Vor fünf bis zehn Jahren hatte die Bauwirtschaft den Klimawandel noch gar nicht im Fokus, nun muss sie sich aber ganz genau überlegen, wie sie das „Treibhausgas-Budget“ investiert, das ihr laut Weltklimarat zusteht, erklärt Alexander Passer von der Professur für Nachhaltiges Bauen am Institut für Tragwerksentwurf der TU Graz. Die Klimapolitik muss in Zukunft im Hinblick auf die Klimaziele von Paris eine „härtere Sprache sprechen als die Budgetpolitik“, meint er. Aktuell entwickelt Passer mit seiner Forschungsgruppe Rechenmodelle, um Treibhausgas-Bilanzen für den ganzen Lebenszyklus eines Gebäudes zu ermitteln.

Am Baustellenbetrieb könne man Einiges der zehn Prozent Treibhausgasemissionen einsparen, für die die Bauindustrie weltweit verantwortlich ist, fanden die Baubetriebsforscher Leopold Winkler und Maximilian Weigert vom Institut für Interdisziplinäres Bauprozessmanagement der TU Wien heraus. Die von ihnen veröffentlichte Studie „CO2 neutrale Baustelle“ zeigt, dass einige technische und organisatorische Maßnahmen die CO2-Last bereits um die Hälfte senken (siehe Gastbeitrag „Auf dem Weg zur CO2-neutralen Baustelle“).

Fokus auf Bestandssanierung

„Die großen Schritte, um die Klimaziele im Bausektor zu erreichen, sind aber nicht im Neubau, sondern bei der Bestandssanierung zu setzen“, sagt Markus Leeb vom Forschungsbereich Smart Building and smart City der Fachhochschule (FH) Salzburg. Mit Kollegen hat er ein Forschungsprojekt namens „Zero Carbon Refurbishment II (ZeCaRe)“ in einer Salzburger Wohnsiedlung aus den 1980er Jahren durchgeführt, die dadurch klimaneutral gestaltet wurde. Man hat dort nicht nur ein erneuerbares Energiesystem mit Photovoltaik, Abluftwärmerückgewinnung, Abwasserrückgewinnung und Kesselpellets installiert und das Gebäude wärmeisoliert. Damit die Mobilität der Bewohner umwelt- und klimaschonender werden kann, gibt es dort nun eine große Radgarage, Carsharing und Lastenfahrräder.

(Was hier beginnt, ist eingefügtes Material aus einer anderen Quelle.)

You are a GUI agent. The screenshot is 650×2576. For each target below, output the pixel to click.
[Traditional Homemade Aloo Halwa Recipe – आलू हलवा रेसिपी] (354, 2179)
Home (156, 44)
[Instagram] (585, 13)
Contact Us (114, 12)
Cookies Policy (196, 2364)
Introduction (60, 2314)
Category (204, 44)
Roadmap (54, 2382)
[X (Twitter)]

„In Österreich leben die meisten Menschen in Einfamilienhäusern“, so Bernhard Sommer von der Universität für angewandte Kunst (Die Angewandte) in Wien. Beim Heizen ist dies ein Nachteil, denn es ist aufwendiger, sie etwa an Fernwärmenetze anzuschließen, und im Vergleich zum Volumen haben sie eine recht große Oberfläche, über die Wärme verloren geht. „Bei der Energieproduktion durch Solarpaneele ist die vergleichsweise große Dachfläche jedoch ein Vorteil, und auch auf der Wiese rundherum kann man wunderbar Wärmepumpen aufstellen oder Geothermie nutzen“, sagt er: „Diese Möglichkeiten haben wir im innerstädtischen Bereich nicht.“

Auf einen Blick
  • Der Bausektor ist nicht gerade geprägt von schnellen Umbrüchen, steht aber vor großen Herausforderungen, was die „Gebäude der Zukunft“ betrifft.
  • Innovative Ansätze entwickeln sich vor allem in den Bereichen Klima & Energie, Materialien, Digitalisierung und Raumplanung.
  • In der Umsetzung und Anwendung gibt es einzelne Vorreiter und Pilotprojekte, oft ist aber die Wirtschaftlichkeit (noch) nicht gegeben.
Facts

Programm Stadt der Zukunft.

Programm Haus der Zukunft

Studie „CO2 neutrale Baustelle“

Projekt „Zero Carbon Refurbishment II (ZeCaRe)“

Dekarbonisierungs-Roadmap der Zementindustrie

Digital Findet Stadt – die Innovationsplattform für Digitalisierung am Bau

Eigene Energieproduktion

„In Zukunft wird man nicht ohne Energieproduktion am Gebäude selbst auskommen“, erklärt Korjenic: „Österreich und die Europäische Union müssen endlich aus der Energieabhängigkeit gelangen, egal ob es von Russland oder Amerika ist.“ Bei Wohn- und Bürohäusern wäre aktuell die Photovoltaik am wichtigsten. „Es gibt aber auch noch andere Arten der Gewinnung, wie etwa Geothermie, und man kann mit Wärmepumpen arbeiten.“ Windräder am Gebäude selbst könnten ebenfalls eine Option werden. „Davor scheuen noch viele zurück und derzeit empfehlen wir das auch noch nicht“, meint sie. Wegen des Klimawandels gewinne auch das Thema Kühlung an Bedeutung.

 

„Ich wehre mich zwar immer noch sehr stark, im Wohnbereich zu kühlen, weil man zuerst alle passiven Maßnahmen ergreifen sollte, aber ich weiß, wie es sich in der Großstadt anfühlt, wenn zehn Tage hintereinander die Nachttemperaturen nicht unter 25 Grad sinken“, berichtet Leeb: „Irgendwann ist der Leidensdruck so hoch, dass eine Kühlung her muss“. Diese kann man mit einer herkömmlichen Klimaanlage und Fan Coils (Gebläsekonvektoren) bewerkstelligen, aber viel effektiver wäre sie mittels „thermischer Bauteilaktivierung“. Dabei werden die Bauteile, vulgo Wände, zusätzlich zu ihrer Stütz- und Trennfunktion als Wärme- und Kältespeicher verwendet.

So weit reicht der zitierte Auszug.